Manifest is a public JSON file that defines the provider's obligation regarding the data that they provide. It sets fetching interval, tokens, sources and other public technical details for the provided data.

Examples

These are examples of ready-to-use manifests:

  • main.json - 1000+ tokens, used by the main redstone provider
  • rapid.json - 10 most popular tokens, used by redstone-rapid provider
  • coinbase.json - 20 tokens, uses only coinbase fetcher

Manifest structure

Param Optionality Type Description
interval required Number Data fetching interval in milliseconds
priceAggregator required String Aggregator id. Currently only median aggregator is supported
defaultSource optional String[] Array of fetcher names that will be used by default for tokens that have no specified sources
sourceTimeout required Number Default timeout in milliseconds for sources
maxPriceDeviationPercent required Number Default maximum price deviation percent for tokens.
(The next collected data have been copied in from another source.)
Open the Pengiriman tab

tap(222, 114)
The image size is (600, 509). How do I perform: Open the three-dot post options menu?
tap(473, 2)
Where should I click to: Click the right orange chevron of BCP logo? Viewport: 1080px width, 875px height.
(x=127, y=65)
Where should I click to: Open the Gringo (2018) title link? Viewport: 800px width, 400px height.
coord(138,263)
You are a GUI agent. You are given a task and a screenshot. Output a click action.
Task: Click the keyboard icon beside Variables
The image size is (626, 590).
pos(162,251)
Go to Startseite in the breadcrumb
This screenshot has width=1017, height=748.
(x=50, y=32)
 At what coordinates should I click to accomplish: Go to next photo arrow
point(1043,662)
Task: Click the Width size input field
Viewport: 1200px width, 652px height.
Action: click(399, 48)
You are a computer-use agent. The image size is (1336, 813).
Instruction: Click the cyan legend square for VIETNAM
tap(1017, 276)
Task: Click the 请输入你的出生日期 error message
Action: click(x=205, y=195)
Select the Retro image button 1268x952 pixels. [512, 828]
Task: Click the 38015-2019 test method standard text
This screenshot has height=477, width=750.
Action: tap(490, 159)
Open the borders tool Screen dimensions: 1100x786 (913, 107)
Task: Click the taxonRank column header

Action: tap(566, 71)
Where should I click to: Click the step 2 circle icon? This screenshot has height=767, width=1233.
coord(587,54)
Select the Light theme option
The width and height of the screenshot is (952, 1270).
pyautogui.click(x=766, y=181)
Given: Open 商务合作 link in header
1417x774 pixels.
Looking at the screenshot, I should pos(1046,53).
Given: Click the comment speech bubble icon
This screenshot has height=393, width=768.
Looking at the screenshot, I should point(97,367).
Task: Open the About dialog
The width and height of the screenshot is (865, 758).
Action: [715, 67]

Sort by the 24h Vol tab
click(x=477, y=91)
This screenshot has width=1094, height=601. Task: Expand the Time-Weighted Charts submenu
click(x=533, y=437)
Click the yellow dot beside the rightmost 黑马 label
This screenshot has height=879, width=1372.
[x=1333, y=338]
It may also be set for each token separately
evmChainId required Number EVM chain id, that will be used during EVM price signing. Pass 1 if you're not sure, it will point to the Ethereum Mainnet.
tokens required Object Object with tokens in the following format: { "TOKEN_SYMBOL": { "source": ["source-name-1", "source-name-2", ...], "maxPriceDeviationPercent": 25 }, ... }. Note that source and maxPriceDeviationPercent params per token are optional. This is also a correct tokens configuration: { "TOKEN_SYMBOL_1": {}, "TOKEN_SYMBOL_2": {} }

Manifest file

You should place your JSON manifest file inside the manifests folder. The manifest file should be named using kebab case, i.e: manifest.json, good-manifest.json, or your-source.json.

You can also publish your manifest to the Arweave smart contracts using this manifest deployment guide.